Вера Полозкова - Непоэмание стр 13.

Шрифт
Фон

КАК БУДТО БЫ

Девочка – черный комикс, ну Птица Феникс, ну вся прижизненный анекдот.

Девочка – черный оникс, поганый веник-с, и яд себе же, и антидот.

Девочка – двадцать конниц, две сотни пленниц, кто раз увидит, тот пропадет.

Девка странна малёха – не щеголиха, а дядька с крыльями за плечом.

Девочка-как-все-плохо, гляди, фунт лиха, вот интересно, а он почем.

Девочка – поволока, и повилика – мы обручим, то есть обречем.

Думает, что при деле: сложила дули и всем показывает, вертя.

Все о любви трындели, и все надули, грудную клетку изрешетя.

Двадцать один годок через две недели, не на беду ли она дурачится, как дитя.

***

И пока, Вера, у тебя тут молодость апельсиновая,

И подруги твои сиятельны и смешливы, -

Время маму твою баюкает, обессиливая.

- Как ее самочувствие? – Да пошли вы.

И пока, Вера, ты фехтуешь, глумясь и ёрничая,

Или глушишь портвейн с ребятами, пригорюнясь,

Время ходит с совочком, шаркая, словно горничная,

И прибирает за вами юность.

И пока, Вера, ты над паззлом исходишь щёлочью,

Силишься всю собрать себя по деталькам, –

Твой двадцать первый март поправляет чёлочку.

Посыпает ладони тальком.

***

Время быстро идет, мнет морды его ступня.
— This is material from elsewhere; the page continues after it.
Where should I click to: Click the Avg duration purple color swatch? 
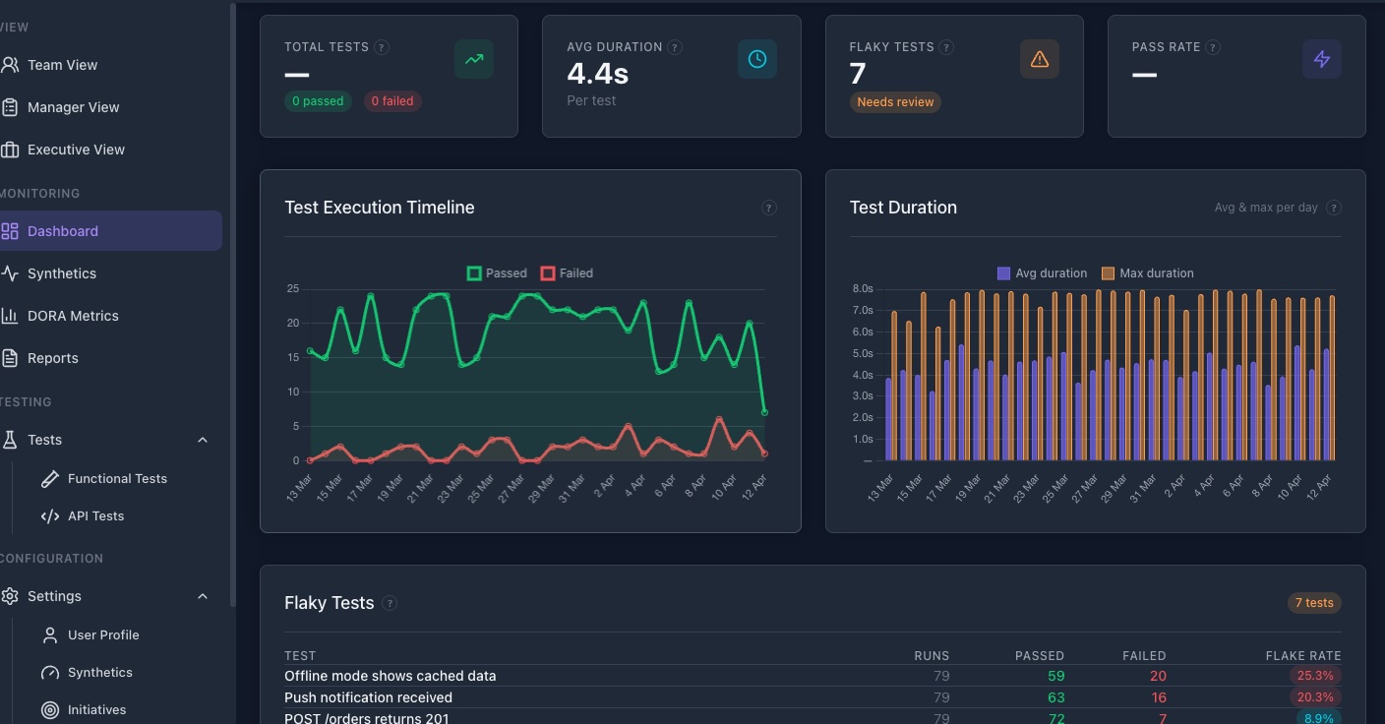point(1004,272)
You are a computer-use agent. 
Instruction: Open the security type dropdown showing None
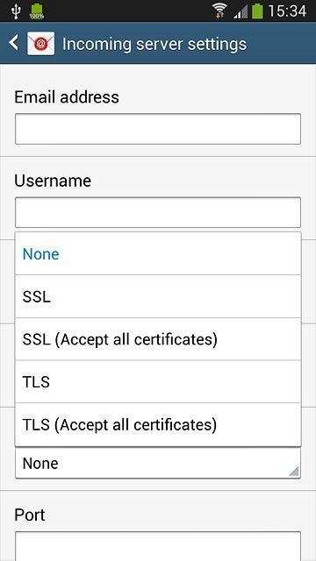click(158, 463)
И поет оно так зловеще, как Птица Рух.

Я тут крикнула в трубку – Катя! – а на меня

Обернулась старуха, вся обратилась в слух.

Я подумала – вот подстава-то, у старух

Наши, девичьи, имена.

Нас вот так же, как их, рассадят по вертелам,

Повращают, прожгут, протащат через года.

И мы будем квартировать по своим телам,

Пока Боженька нас не выселит

В никуда.

Какой-нибудь дымный, муторный кабинет.

Какой-нибудь длинный, сумрачный перегон.

А писать надо так, как будто бы смерти нет.

Как будто бы смерть – пустой стариковский гон.

20 февраля 2007 года.

ГУМИЛЕВ U P D A T E D

To MJ

Милый Майкл, ты так светел; но безумие заразно.

Не щадит и тех немногих, что казались так мудры.

Ты велик, но редкий сможет удержаться от соблазна

Бросить радостный булыжник в начинателя игры.

Очень скоро твое слово ничего не будет весить;

Так, боюсь, бывает с каждой из прижизненных икон.

Ты ведь не перекричишь их; и тебя уже лет десять

Как должно не быть на свете.

Неприятно, но закон.

Что такое бог в отставке? Всех давно уже распяли.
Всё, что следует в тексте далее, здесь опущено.